-- Stated problem --
Recast the stretch of the listing from the line containing "Describe the element at coordinates (529, 1314)" through the line containing "Image resolution: width=1440" as a numbered list, leaving out any blank lines.

— START OF Source material —

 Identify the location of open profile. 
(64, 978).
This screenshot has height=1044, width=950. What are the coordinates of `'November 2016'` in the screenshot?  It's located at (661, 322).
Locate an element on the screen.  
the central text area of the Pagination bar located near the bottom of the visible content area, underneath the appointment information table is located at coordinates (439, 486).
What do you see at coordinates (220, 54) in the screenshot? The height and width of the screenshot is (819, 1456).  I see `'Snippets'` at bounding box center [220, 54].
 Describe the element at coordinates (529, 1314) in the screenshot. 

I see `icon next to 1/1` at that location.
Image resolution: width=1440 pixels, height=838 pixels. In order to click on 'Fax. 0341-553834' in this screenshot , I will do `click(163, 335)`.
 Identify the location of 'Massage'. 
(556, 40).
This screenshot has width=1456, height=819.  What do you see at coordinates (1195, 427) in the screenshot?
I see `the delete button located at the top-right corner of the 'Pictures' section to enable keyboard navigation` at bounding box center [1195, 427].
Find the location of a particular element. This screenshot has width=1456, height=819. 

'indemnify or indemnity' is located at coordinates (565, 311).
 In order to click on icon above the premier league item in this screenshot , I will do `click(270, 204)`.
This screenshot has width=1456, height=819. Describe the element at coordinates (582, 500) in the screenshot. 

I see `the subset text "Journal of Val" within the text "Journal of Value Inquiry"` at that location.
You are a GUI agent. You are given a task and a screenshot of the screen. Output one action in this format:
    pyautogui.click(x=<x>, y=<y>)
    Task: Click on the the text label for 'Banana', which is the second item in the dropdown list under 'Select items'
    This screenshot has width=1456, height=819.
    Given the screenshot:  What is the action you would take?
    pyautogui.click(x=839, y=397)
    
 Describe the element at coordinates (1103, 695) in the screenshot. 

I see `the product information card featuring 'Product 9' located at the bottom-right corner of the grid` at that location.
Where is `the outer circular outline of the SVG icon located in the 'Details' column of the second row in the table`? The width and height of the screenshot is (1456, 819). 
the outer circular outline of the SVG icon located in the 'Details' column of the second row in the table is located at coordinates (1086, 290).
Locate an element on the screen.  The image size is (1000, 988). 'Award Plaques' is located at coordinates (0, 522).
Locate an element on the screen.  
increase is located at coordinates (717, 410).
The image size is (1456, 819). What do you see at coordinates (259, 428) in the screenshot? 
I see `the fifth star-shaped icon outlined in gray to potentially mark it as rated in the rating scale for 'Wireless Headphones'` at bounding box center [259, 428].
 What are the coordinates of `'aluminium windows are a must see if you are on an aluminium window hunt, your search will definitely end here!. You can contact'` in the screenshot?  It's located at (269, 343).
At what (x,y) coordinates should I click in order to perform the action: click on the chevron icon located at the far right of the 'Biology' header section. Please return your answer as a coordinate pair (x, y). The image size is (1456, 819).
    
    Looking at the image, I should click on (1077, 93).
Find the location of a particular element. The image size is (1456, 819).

— END OF Source material —

-- Correct result --
1.  Describe the element at coordinates (529, 1314) in the screenshot. 
2. I see `icon next to 1/1` at that location.
3. Image resolution: width=1440 pixels, height=838 pixels. In order to click on 'Fax. 0341-553834' in this screenshot , I will do `click(163, 335)`.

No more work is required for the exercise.